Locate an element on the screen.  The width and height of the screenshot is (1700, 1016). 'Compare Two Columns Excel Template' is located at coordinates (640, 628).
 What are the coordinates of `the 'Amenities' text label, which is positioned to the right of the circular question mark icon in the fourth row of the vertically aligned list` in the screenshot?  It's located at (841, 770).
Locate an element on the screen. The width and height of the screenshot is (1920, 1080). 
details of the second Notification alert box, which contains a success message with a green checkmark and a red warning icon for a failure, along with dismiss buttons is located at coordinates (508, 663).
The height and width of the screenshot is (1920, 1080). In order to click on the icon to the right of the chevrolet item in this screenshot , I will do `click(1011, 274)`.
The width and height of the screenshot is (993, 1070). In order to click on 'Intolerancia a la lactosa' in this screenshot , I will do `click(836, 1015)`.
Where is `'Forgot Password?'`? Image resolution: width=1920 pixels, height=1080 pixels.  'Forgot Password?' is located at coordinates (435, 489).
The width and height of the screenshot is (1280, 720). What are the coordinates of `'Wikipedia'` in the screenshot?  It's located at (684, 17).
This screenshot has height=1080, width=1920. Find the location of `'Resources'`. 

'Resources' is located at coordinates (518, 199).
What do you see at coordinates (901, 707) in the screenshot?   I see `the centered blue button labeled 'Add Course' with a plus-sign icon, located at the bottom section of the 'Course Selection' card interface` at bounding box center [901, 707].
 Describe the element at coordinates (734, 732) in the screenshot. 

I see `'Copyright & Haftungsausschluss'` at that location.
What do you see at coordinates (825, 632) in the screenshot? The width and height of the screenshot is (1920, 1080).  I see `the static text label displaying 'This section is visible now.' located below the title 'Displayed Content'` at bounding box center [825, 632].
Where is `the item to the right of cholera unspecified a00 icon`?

────

• Exercise: Convert every line of the records above into a JSON list of strings, one string per line, with blank lines left out.

• The result:
[
  "Locate an element on the screen.  The width and height of the screenshot is (1700, 1016). 'Compare Two Columns Excel Template' is located at coordinates (640, 628).",
  " What are the coordinates of `the 'Amenities' text label, which is positioned to the right of the circular question mark icon in the fourth row of the vertically aligned list` in the screenshot?  It's located at (841, 770).",
  "Locate an element on the screen. The width and height of the screenshot is (1920, 1080). ",
  "details of the second Notification alert box, which contains a success message with a green checkmark and a red warning icon for a failure, along with dismiss buttons is located at coordinates (508, 663).",
  "The height and width of the screenshot is (1920, 1080). In order to click on the icon to the right of the chevrolet item in this screenshot , I will do `click(1011, 274)`.",
  "The width and height of the screenshot is (993, 1070). In order to click on 'Intolerancia a la lactosa' in this screenshot , I will do `click(836, 1015)`.",
  "Where is `'Forgot Password?'`? Image resolution: width=1920 pixels, height=1080 pixels.  'Forgot Password?' is located at coordinates (435, 489).",
  "The width and height of the screenshot is (1280, 720). What are the coordinates of `'Wikipedia'` in the screenshot?  It's located at (684, 17).",
  "This screenshot has height=1080, width=1920. Find the location of `'Resources'`. ",
  "'Resources' is located at coordinates (518, 199).",
  "What do you see at coordinates (901, 707) in the screenshot?   I see `the centered blue button labeled 'Add Course' with a plus-sign icon, located at the bottom section of the 'Course Selection' card interface` at bounding box center [901, 707].",
  " Describe the element at coordinates (734, 732) in the screenshot. ",
  "I see `'Copyright & Haftungsausschluss'` at that location.",
  "What do you see at coordinates (825, 632) in the screenshot? The width and height of the screenshot is (1920, 1080).  I see `the static text label displaying 'This section is visible now.' located below the title 'Displayed Content'` at bounding box center [825, 632].",
  "Where is `the item to the right of cholera unspecified a00 icon`?"
]